DIRECTION: Find each line in the listing below that contains the string "pyautogui", and copy every such line in full.

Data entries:

-*-

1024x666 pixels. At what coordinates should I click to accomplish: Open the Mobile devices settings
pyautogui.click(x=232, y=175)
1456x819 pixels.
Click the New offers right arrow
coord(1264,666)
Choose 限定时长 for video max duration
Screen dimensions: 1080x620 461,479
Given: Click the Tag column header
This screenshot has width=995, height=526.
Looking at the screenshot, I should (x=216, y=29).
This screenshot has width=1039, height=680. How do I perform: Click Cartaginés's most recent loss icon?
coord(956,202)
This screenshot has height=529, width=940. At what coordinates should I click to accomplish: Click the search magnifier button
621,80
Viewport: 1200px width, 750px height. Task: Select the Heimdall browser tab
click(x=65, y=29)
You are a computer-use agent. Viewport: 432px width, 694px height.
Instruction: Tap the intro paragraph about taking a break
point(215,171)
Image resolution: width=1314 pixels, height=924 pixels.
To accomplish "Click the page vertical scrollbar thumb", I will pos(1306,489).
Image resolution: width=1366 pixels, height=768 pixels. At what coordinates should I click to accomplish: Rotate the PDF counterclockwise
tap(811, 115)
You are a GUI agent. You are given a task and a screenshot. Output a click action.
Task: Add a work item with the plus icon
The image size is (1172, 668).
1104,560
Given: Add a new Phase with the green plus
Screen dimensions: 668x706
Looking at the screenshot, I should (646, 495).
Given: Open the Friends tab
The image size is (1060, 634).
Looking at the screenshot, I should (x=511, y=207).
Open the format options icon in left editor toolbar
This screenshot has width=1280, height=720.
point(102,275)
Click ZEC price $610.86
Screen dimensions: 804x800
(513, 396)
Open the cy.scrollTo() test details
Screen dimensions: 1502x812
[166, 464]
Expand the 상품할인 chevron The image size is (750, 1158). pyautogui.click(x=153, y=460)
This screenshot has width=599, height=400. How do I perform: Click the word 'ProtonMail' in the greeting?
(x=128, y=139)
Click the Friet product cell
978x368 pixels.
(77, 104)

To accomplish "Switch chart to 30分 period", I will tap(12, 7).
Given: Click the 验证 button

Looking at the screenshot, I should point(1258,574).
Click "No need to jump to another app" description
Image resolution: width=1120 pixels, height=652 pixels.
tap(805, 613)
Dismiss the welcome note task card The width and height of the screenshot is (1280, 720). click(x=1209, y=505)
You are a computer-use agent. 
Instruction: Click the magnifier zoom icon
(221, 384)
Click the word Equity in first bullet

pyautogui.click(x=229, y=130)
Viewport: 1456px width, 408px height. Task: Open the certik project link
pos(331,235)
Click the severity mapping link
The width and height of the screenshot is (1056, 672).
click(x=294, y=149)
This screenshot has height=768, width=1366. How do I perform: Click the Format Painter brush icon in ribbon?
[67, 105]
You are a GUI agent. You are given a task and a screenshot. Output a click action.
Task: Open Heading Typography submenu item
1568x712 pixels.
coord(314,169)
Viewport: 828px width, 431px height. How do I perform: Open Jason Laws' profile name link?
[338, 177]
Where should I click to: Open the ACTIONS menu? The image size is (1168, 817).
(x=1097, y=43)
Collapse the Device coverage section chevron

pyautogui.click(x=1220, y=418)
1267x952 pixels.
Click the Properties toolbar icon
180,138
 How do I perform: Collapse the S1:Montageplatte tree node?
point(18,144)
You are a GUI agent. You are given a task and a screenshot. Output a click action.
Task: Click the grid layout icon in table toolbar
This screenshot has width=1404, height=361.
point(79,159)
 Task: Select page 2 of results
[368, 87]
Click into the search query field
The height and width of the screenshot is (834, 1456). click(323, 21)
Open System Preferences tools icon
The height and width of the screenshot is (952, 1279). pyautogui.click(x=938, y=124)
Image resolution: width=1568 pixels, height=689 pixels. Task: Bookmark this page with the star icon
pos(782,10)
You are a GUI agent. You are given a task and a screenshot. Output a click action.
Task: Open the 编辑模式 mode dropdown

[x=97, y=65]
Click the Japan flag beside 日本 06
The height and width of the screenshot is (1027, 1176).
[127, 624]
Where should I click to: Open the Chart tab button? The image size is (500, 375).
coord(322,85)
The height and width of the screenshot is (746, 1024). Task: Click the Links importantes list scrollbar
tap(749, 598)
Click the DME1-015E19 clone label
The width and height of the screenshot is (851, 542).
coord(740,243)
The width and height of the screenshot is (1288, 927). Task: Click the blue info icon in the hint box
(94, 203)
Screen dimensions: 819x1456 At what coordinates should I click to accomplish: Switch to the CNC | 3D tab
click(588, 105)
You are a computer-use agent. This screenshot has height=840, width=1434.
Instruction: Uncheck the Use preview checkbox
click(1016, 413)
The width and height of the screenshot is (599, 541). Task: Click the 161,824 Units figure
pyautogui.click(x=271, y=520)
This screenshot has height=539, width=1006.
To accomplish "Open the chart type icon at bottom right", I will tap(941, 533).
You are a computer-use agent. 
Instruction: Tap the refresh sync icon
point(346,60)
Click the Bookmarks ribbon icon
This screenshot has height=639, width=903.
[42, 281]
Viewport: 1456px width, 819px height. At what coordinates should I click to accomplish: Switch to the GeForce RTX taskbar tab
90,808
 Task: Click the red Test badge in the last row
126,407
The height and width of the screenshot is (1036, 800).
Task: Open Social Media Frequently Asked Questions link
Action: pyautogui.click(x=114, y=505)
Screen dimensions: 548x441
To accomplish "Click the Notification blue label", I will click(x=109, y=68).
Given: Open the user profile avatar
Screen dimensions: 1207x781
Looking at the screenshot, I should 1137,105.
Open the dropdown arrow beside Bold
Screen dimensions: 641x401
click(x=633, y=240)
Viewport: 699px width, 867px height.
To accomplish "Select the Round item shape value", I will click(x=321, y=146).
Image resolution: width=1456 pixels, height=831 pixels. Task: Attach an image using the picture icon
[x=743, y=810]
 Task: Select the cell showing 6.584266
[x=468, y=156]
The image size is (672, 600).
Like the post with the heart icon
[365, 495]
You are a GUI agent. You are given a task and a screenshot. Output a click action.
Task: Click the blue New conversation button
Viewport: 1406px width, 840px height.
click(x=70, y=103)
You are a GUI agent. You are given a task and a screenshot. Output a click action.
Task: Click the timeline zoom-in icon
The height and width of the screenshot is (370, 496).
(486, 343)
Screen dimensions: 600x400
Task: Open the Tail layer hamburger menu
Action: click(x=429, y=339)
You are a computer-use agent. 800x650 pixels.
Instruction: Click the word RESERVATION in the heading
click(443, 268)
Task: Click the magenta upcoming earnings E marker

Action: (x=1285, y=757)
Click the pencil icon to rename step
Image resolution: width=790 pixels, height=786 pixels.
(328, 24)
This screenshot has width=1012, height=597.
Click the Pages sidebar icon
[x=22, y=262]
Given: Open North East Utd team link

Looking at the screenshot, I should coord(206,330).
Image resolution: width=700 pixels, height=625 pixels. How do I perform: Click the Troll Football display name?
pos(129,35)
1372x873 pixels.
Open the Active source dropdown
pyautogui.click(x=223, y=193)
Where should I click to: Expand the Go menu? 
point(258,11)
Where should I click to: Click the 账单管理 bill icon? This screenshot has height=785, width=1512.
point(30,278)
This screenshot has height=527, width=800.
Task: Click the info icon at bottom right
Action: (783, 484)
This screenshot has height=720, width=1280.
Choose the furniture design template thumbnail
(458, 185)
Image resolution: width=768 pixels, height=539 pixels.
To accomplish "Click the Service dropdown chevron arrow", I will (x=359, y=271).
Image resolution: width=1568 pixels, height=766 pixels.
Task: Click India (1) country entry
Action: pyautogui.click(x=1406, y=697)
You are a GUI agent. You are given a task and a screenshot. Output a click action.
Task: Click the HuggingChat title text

-*-

SOLVED EXERCISE:
pyautogui.click(x=232, y=175)
Expand the 상품할인 chevron The image size is (750, 1158). pyautogui.click(x=153, y=460)
pyautogui.click(x=229, y=130)
pyautogui.click(x=1220, y=418)
The height and width of the screenshot is (952, 1279). pyautogui.click(x=938, y=124)
pyautogui.click(x=271, y=520)
Action: pyautogui.click(x=114, y=505)
pyautogui.click(x=223, y=193)
Action: pyautogui.click(x=1406, y=697)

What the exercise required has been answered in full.